The runmatches.sh bash script will also execute the entire reconstruction from the command line using the following command:

./runmatches.sh

m2b.pl: linking marriages to births

This script looks at birth records and attempts to find the corresponding marriage from which each birth was produced. It attempts to match at least three of the four names of the spouses in the marriage to the names of the parents of the birth. It is run first because the matches here are the most reliable given that name combinations of three or four names are seldom repeated. This scripts also links together children for which a marriage cannot be found but who likely share the same parent into the same kin set.

b2m.pl: linking births to marriages

This scripts attempts to match births to their subsequent marriage. It matches on names and scores individuals on a variety of factors. In addition, it rejects matches if they occur before and after a certain age and rejects them if they contradict the matches from m2b.pl (although we do allow some "shotgun" weddings if they occur within a reasonably short span before marriage).

m2m.pl: link remarriages to previous marriages

This original files indicate whether the marriage is a remarriage for a given spouse. This script pulls out those remarriages and attempts to link them to a previous marriage. It allows for up to five remarriages.

b2d.pl: link births to deaths

This script attempts to match births to their own deaths. It rejects matches that lead to a death before a marriage or the end of childbearing (or 9 months before the end of childbearing for men).
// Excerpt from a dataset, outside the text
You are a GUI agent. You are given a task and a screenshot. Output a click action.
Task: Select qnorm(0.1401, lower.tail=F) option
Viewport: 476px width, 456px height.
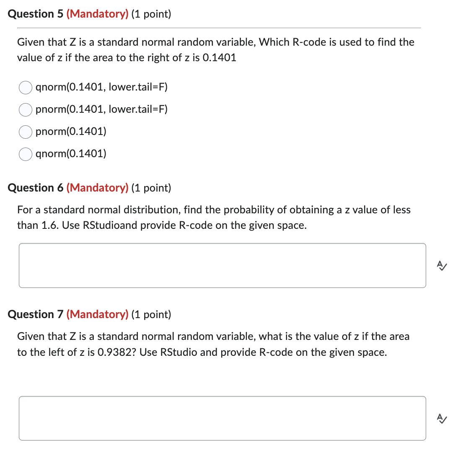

It also uses information from the b2m links to match women by both maiden and married name.

create_initial_datasets.pl: combining the data

This script takes the matching output from previous four scripts and combines them together to generate individual life histories for all individuals referenced in the raw data. The final dataset uses individuals as the unit of analysis and links each person to their birth, marriage, death, and childbearing records and dates.

In addition to including individuals with real birth records, this dataset also contains individuals identified only by their marriage record, and individuals who can only be inferred as parents from connected kin sets of births.

Because of a technical issue, this script will not produce the correct id for spouses in a remarriage. The immediately following script will correct those ids.

correctremar.pl

This script corrects the remarriage ids that are misidentified in the prior script.

p2d.pl: link person record to death record

This full dataset contains many people who were identified not through a birth record but through a marriage record or as a parent of a kin set. This script attempts to link these individuals to a death record.

m2d.pl: link marriages to deaths

Linking marriages to deaths in an automated fashion because of a lack of age in most marriage records. However, we do add marriage to death links here that were made by hand linkage in a previous iteration of the linkage procedure.

g2p.pl: link godparents and witnesses to a person record

Birth and marriage records contain information on godparents and witnesses respectively. This information can be valuable in increasing the last observed event of individuals for whom there is no death record. This script links those godparents and witnesses to a person record from the full dataset.

lastevent.pl: Add a last event

This script loops through the full data and identifies the last observed event for each person. It also incorporates the information on godparentage and marriage witnesses in deriving a last observed event.

Output Files

The files in the output directory are generated by the perl matching programs. All .tsv files are plain text files in tab separated values format. Each of the matching routine produces its own matching file, as wll as a final fulldata.tsv that contains the reconstituted life history data. The diagnostics subdirectory contains a report for each perl script.